Eduardo Blandón

Las posibilidades de hacer un buen gobierno no dependen solo de ser un alma de Dios. Si fuera así, deberíamos procurar llevar al poder, quizá y según quienes le tienen devoción, al pastor Cash Luna o a alguna alma caritativa de esas que, aunque usted no lo crea, abundan en Guatemala. Lo cual no niega que un espíritu virtuoso no cuente para ofrecer ciertas garantías en la administración de la cosa pública.

Seamos claros, gobernar un país como Guatemala excede la buena voluntad. Requiere habilidades tanto de lucidez como de capacidad de gestión. Creatividad, cintura política. Visión y sentido de la oportunidad. Ingenio para imaginar escenarios y soñar. Espíritu de diálogo y persuasión. Un espíritu capaz de enganchar a la población en un proyecto de transformación posible.

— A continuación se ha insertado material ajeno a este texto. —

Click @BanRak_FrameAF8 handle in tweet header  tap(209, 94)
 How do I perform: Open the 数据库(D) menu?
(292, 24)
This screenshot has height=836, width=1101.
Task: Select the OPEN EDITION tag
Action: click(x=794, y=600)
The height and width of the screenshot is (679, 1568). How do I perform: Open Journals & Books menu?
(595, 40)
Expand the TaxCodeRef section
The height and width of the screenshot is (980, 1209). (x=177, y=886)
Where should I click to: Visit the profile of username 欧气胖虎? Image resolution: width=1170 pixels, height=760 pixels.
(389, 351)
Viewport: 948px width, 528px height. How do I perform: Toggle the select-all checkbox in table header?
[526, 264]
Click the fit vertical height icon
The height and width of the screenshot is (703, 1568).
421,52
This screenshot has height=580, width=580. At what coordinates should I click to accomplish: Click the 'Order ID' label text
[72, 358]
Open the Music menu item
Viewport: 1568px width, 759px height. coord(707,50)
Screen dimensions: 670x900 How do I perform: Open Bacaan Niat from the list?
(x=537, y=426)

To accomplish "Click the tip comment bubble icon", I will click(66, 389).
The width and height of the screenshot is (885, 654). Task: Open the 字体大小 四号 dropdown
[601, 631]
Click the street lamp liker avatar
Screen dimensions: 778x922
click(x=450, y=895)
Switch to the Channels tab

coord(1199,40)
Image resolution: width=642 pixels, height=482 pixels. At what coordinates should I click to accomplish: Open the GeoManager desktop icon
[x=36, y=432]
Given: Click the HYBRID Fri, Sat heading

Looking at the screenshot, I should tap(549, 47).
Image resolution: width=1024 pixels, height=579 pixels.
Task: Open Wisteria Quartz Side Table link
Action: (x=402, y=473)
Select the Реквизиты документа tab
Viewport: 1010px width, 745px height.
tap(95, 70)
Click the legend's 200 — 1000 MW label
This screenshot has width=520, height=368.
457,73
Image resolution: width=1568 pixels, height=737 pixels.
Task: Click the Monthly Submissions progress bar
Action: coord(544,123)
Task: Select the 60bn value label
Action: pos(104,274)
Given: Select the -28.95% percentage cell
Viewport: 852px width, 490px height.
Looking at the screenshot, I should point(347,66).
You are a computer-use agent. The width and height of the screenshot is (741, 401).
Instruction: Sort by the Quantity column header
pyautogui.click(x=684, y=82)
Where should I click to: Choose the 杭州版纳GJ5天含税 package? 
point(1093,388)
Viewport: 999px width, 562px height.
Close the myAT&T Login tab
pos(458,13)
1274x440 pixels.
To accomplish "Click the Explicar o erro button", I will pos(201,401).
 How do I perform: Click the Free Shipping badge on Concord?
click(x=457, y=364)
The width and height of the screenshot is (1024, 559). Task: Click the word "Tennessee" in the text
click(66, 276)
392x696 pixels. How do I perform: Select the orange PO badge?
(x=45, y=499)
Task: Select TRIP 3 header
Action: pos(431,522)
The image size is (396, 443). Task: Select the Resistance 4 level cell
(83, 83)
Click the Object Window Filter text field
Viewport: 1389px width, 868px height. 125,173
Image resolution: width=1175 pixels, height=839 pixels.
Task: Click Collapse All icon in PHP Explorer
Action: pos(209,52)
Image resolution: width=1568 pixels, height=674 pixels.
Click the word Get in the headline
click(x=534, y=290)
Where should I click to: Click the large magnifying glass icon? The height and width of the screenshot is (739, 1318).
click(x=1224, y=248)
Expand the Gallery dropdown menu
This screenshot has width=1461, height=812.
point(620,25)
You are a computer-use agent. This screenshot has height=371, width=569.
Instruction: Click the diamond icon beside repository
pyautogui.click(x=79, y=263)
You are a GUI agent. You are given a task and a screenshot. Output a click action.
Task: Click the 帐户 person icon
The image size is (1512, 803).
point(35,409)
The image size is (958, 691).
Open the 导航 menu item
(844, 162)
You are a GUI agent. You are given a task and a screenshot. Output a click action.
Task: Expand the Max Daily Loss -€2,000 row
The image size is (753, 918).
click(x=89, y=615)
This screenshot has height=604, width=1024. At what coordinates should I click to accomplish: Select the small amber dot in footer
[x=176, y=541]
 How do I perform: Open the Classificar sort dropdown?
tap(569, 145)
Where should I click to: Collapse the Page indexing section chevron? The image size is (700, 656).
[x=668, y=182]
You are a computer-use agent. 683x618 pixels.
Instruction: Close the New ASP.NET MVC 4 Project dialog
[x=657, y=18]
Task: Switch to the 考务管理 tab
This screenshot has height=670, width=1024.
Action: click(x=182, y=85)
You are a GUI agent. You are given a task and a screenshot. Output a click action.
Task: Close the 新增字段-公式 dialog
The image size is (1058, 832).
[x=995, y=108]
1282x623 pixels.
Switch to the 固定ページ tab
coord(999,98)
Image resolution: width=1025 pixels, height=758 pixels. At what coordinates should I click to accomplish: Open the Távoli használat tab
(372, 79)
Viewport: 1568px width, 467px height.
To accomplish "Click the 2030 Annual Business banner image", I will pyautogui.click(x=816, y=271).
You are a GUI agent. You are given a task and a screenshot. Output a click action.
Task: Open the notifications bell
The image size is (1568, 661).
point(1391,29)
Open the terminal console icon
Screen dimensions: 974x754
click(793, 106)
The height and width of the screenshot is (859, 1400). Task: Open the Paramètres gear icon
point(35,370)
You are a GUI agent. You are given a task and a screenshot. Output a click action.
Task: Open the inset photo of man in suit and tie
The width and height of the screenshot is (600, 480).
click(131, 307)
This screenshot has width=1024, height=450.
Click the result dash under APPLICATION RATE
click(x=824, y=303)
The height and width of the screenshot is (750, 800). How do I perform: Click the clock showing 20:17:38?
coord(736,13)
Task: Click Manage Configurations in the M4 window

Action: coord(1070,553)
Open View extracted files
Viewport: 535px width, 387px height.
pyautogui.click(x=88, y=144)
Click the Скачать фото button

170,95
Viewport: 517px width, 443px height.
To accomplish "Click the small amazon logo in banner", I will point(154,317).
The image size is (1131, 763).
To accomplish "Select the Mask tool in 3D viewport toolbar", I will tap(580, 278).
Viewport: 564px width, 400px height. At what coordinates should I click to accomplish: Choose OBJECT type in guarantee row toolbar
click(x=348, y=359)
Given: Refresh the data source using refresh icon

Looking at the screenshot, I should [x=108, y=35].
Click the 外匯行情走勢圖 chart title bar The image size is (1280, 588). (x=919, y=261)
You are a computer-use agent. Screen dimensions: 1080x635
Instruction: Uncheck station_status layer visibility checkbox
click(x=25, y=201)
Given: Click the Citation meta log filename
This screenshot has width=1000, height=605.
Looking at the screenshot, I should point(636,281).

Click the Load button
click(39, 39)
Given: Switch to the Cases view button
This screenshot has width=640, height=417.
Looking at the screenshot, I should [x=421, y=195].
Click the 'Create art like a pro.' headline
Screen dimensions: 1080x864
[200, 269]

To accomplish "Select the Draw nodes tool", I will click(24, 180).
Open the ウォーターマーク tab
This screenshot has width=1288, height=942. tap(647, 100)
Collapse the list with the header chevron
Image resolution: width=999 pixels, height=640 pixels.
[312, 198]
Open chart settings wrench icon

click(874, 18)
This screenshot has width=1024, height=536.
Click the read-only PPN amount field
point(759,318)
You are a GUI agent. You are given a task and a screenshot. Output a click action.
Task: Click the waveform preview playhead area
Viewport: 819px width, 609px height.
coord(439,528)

Y aun así, Guatemala estará a merced un poco del destino (por decirlo de alguna manera talvez fatalista). Somos un país en dependencia de lo que pueda ocurrir: desastres, circunstancias geopolíticas y decisiones humanas externas que trascienden las posibilidades del líder capaz y lleno de bondad. Por ello, pensar en transformaciones mágicas es simplemente una ficción.

Sin contar que los procesos son lentos y que tenemos que pagar el costo de la ingobernabilidad de años. Un buen presupuesto del Estado puede ayudar y la gestión de un buen ministro (de salud o educación) es fundamental, pero tomará tiempo la construcción de hospitales y la cobertura educativa. Así, aunque tengamos prisa tenemos que ser pacientes.

El aprendizaje toma su tiempo. Fijémonos, por ejemplo, cuánto nos ha costado recobrar la confianza para tomar las plazas. En 1986, cuando Vinicio Cerezo llega al poder, Guatemala era un país sumido en el terror. La población sentía miedo de expresar sus opiniones políticas. Y no sin razón, el enfrentamiento armado interno paralizó las conciencias como opción de salvaguardar la propia vida.

De modo que no seamos ingenuos. Esta nueva experiencia democrática no es el fin. Debemos continuar luchando para mejorar Guatemala. El nuevo Presidente tiene la palabra, pero no es el único. Los actores políticos también son grandes protagonistas, pero no tienen la exclusiva. La población debe enterarse que mucho de lo que puede alanzarse depende de cómo se involucra y contribuye para dar su propio aporte al país.